Mil quilômetros e pouco mais de 36h depois, a constatação: “dor, tristeza e fome, mas também felicidade e esperança”

Os amigos Yuri Bersch e Ales Matos percorreram mil quilômetros para entregar brinquedos às crianças que estão em abrigos em seis cidades da Costa Doce. (Foto: Divulgação)

Mil quilômetros, seis cidades e 13 abrigos em pouco mais de 36 horas. Ao ser questionado quanto ao que encontrou ao se deparar com a triste realidade da tragédia que atingiu parte do povo gaúcho, o empresário Yuri Bersch, de 29 anos, ficou em silêncio por cerca de 20 segundos para, posteriormente, responder: “um pouco de esperança”.

Ao lado do policial militar Ales Matos, de 30 anos, Bersch percorreu Guaíba, Sertão Santana, Sentinela do Sul, Arambaré, Camaquã e São Lourenço do Sul. A viagem iniciou às 4h do dia 15, quando a dupla embarcou em um caminhão e pegou o asfalto, e se estendeu até as 17h do dia 16, horário que eles desembarcaram outra vez em solo piratiniense.
Ambos viram de perto cenas de tristeza, desalento na população afetada pelas cheias, mas também de felicidade por continuarem vivos, o que, infelizmente, não é a realidade de centenas que morreram na catástrofe.

Bersch relembra a alegria de um casal que, ao lado do amigo brigadiano, conheceu em uma dessas estruturas improvisadas e que estão sendo utilizadas para abrigar quem perdeu tudo ou quase tudo. “Conhecemos um casal, pais de um bebê de apenas seis meses. Para evitar o pior, eles ficaram durante três dias em cima do telhado de uma casa em Eldorado do Sul. Tanto o homem quanto a mulher estavam faceiros, gratos por estarem, eles e o filho, vivos”, relembra o educador físico, que é proprietário de uma academia de musculação.

Mas na memória, também alguns registros que representam o outro extremo de tanta dor: “O olhar de muitos mostrava que eles estavam perdidos. Agora, percebo que cada um deles vê de uma maneira o que aconteceu e continua acontecendo. Foi comovente! Vou levar essa experiência que vivemos para o resto da minha vida”.

O objetivo de Bersch foi destinar, especialmente para as crianças, algo singelo para fazer a diferença, pelo menos por algumas horas dos muitos dias que ainda virão, e proporcionar o mínimo de diversão à criançada. “Pensei nos pequenos e, como o Ales é outro que lida com estes ao ser instrutor do Proerd, (programa que busca prevenir e evitar também o uso de drogas) o convidei para estarmos juntos nesta. Também fiz contato com diretores de escolas de Piratini e Canguçu, e os alunos destas, além de doarem os brinquedos, escreveram cartinhas com mensagens de carinho”, destacou Bersch, que acrescenta: “Quando o caminhão chegava aos abrigos, elas, as crianças, corriam até nós e queriam logo saber se tínhamos algo para elas. Sabemos que o que levamos não faz parte daquilo que é necessário para a sobrevivência neste momento, mas e os traumas que estes pequenos que tiveram o seu psicológico afetado carregarão? Entendo que o que levamos e para eles doamos também é uma forma de carinho”.

Mas o educador físico também tem algo importante a lamentar: na maioria dos abrigos que visitaram as doações não chegaram. “Todos nós vemos diariamente, através dos órgãos de comunicação, dezenas de caminhões vindos de todas as partes com donativos que enchem galpões.
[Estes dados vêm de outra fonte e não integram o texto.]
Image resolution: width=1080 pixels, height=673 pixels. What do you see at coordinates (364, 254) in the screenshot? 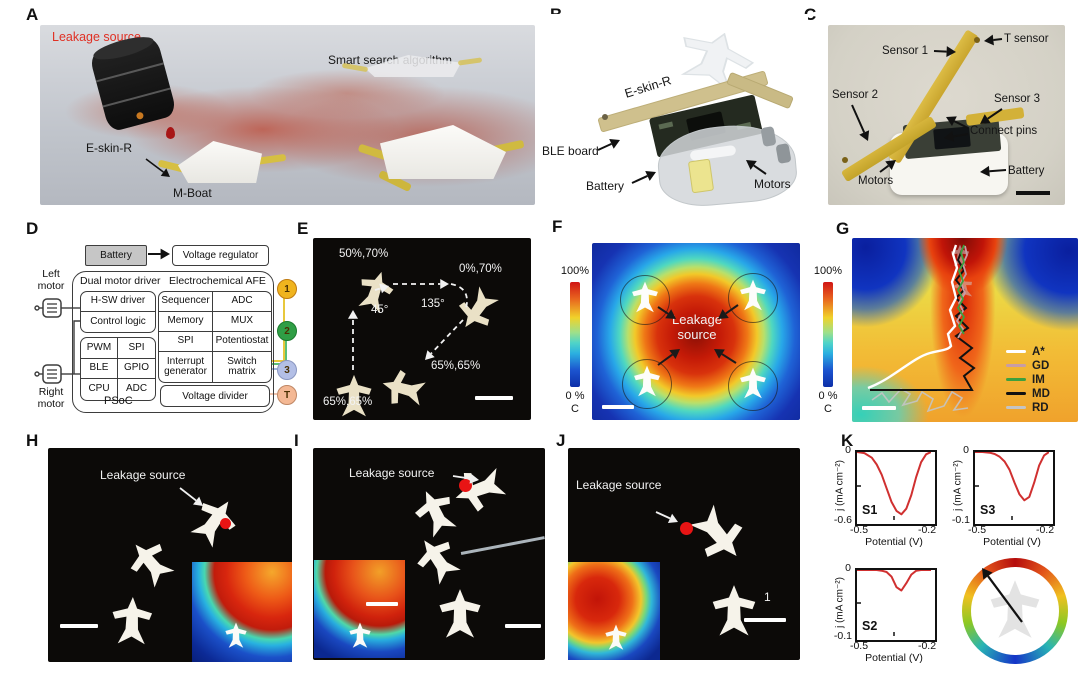
I see `power-label: 50%,70%` at bounding box center [364, 254].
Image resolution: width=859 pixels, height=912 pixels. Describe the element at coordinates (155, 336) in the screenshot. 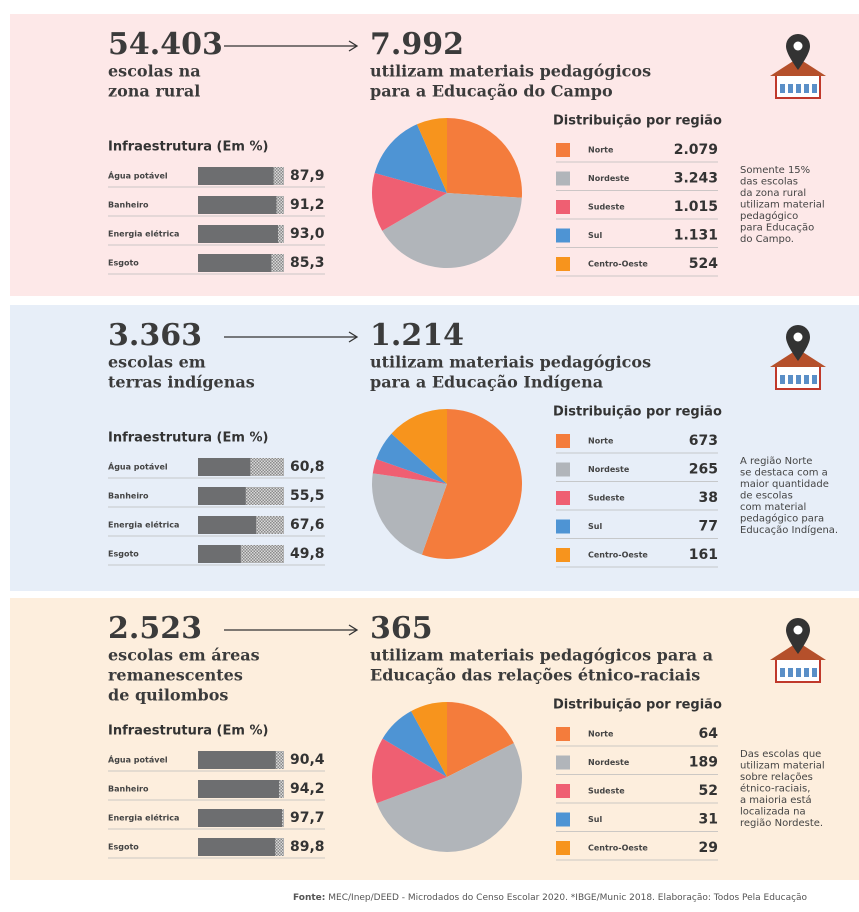

I see `total: 3.363` at that location.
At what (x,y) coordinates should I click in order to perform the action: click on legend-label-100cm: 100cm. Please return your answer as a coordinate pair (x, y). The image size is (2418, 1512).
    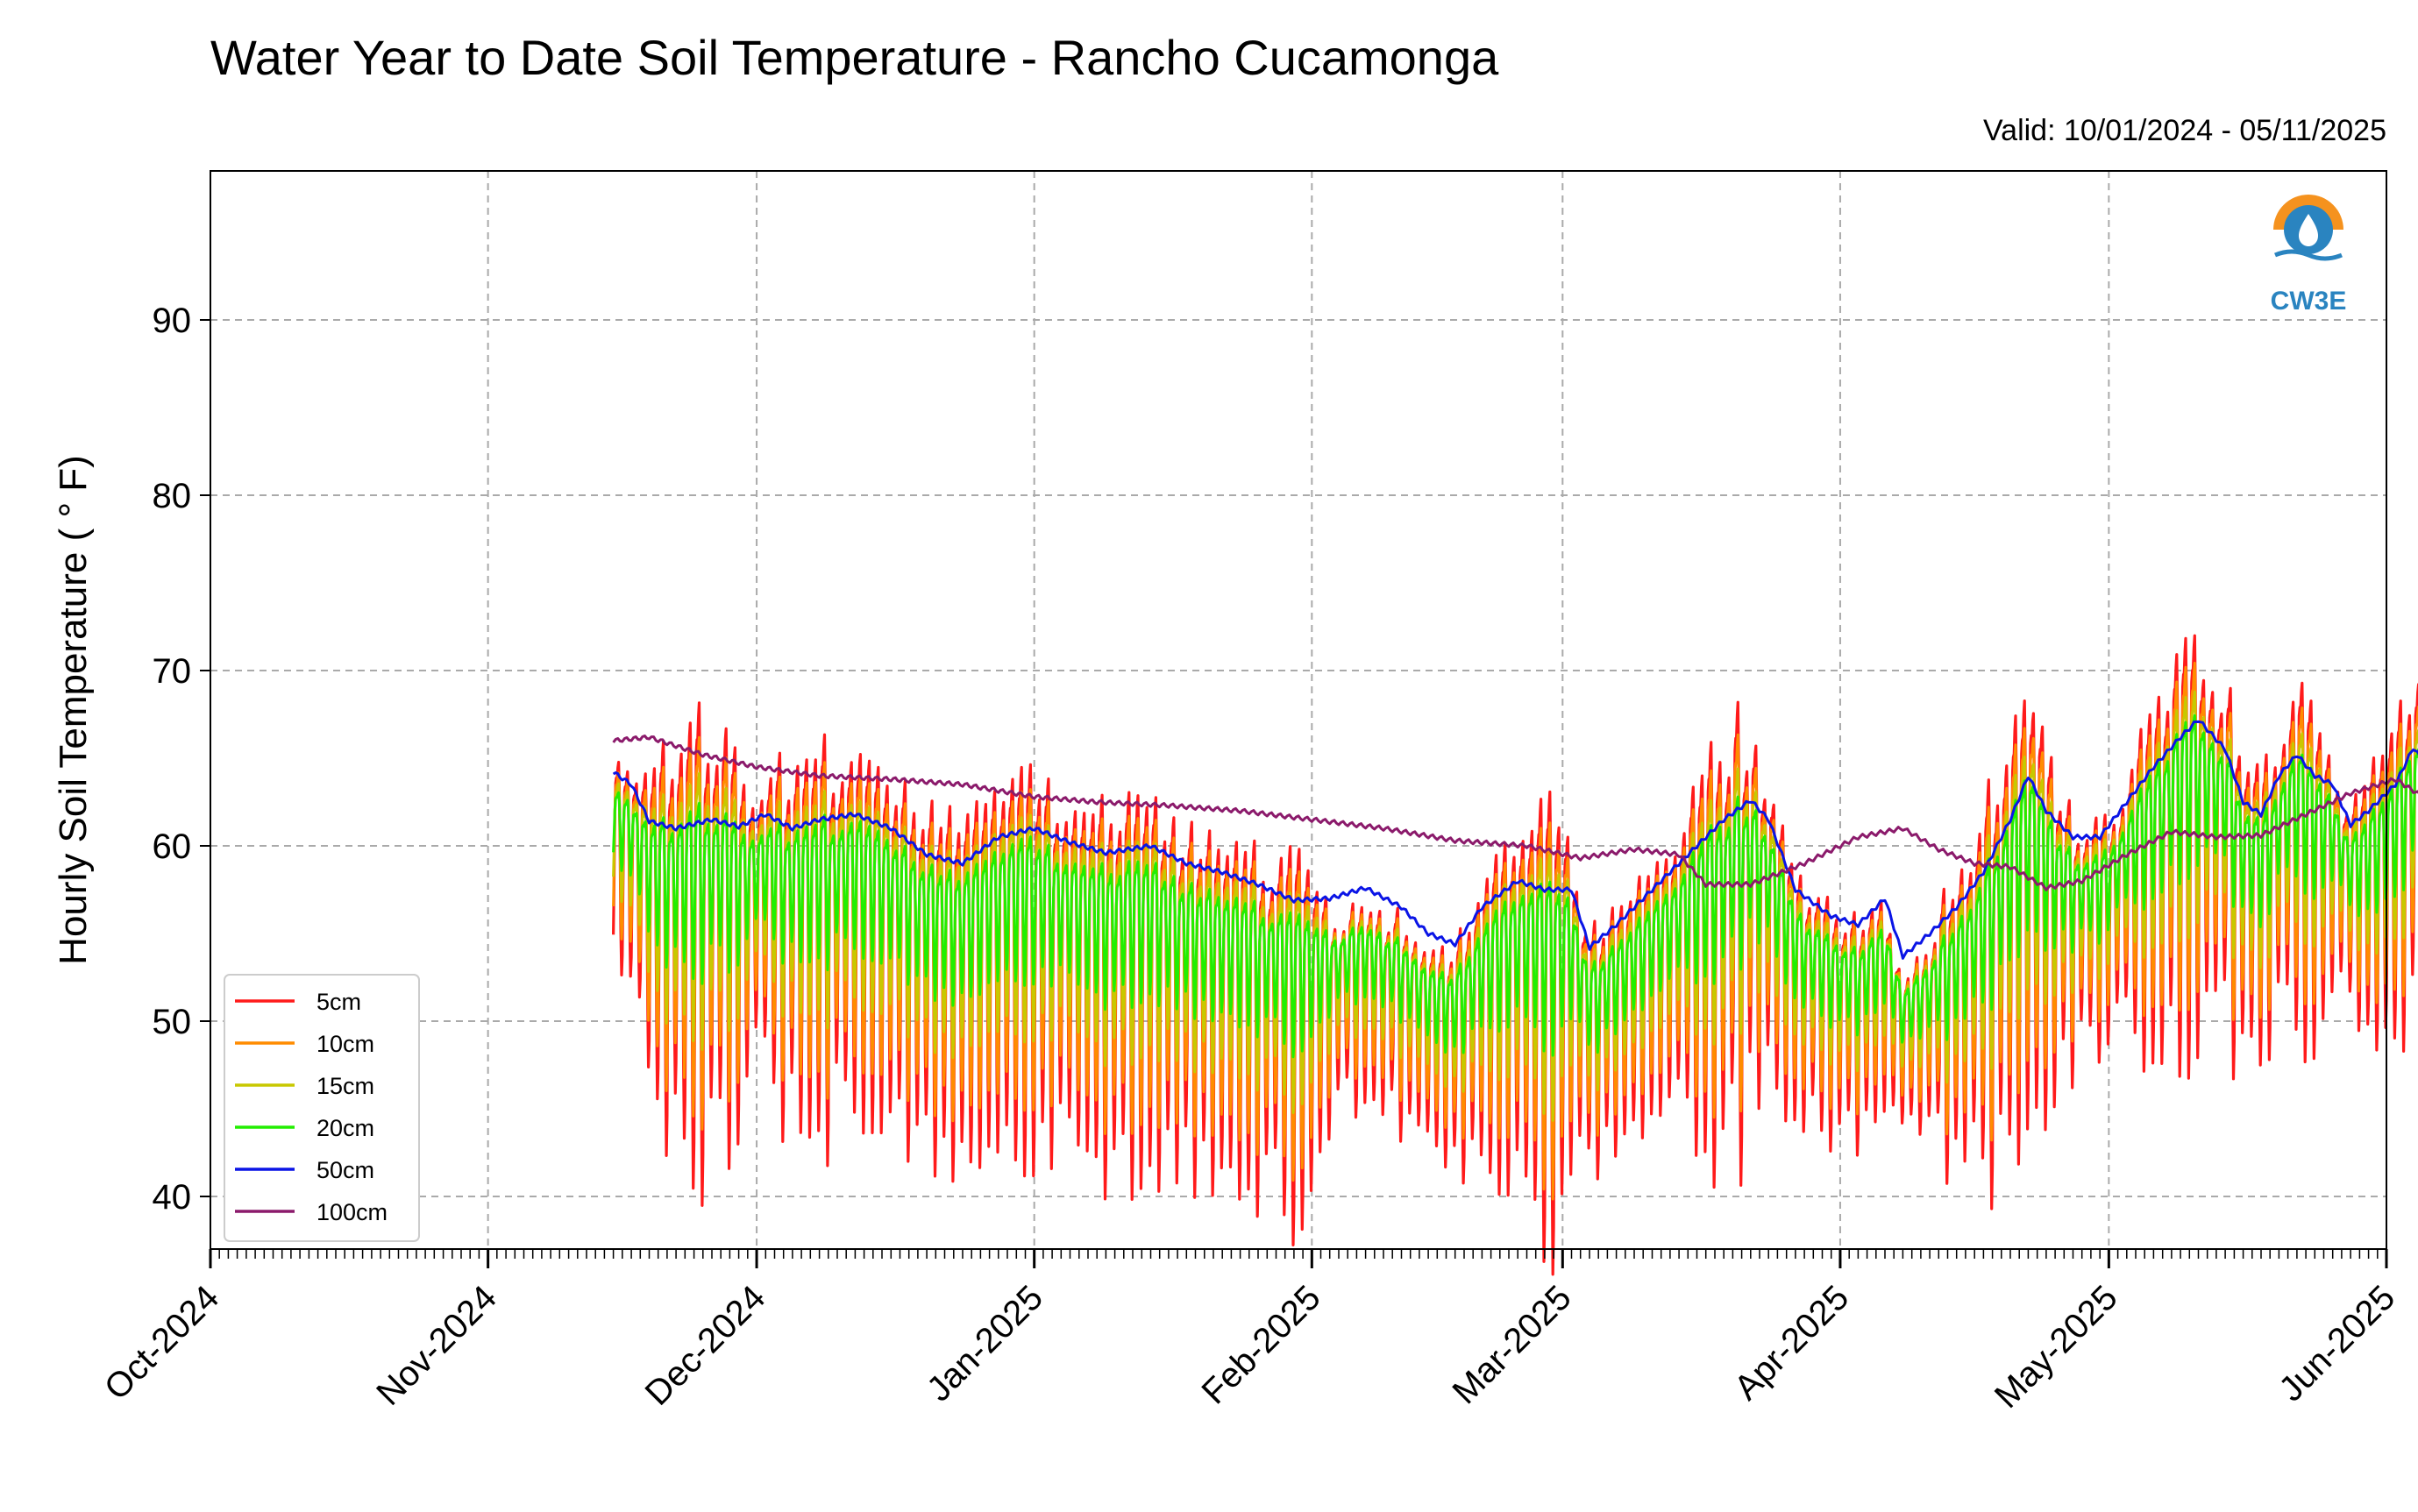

Mas em alguns desses que estivemos, ouvimos a mesma reclamação: ‘Para estes, nada chegou’. Eu já havia ouvido sobre isso e foi o que nos levou a entregar em mãos os brinquedos. No abrigo de Sentinela do Sul, a grande maioria do que, inclusive alimenta os desalojados, é doado pela população e por empresas”, informa Bersch, que encerra: “Estivemos em uma das tantas igrejas que também foram transformadas em abrigos. Em uma, que tinha 200 pessoas, o padre nos revelou que eles estão cozinhando para alimentar quem faz parte do hospital da Marinha. Ou seja: não tem nem para eles e o pouco que existe, não é destinado para as vítimas da enchente. Um pastor luterano nos falou que, até então, eles já haviam preparado nove mil marmitas para os que necessitam, mas nada disso com doações feitas, por exemplo, pela Prefeitura da cidade. É lamentável!”.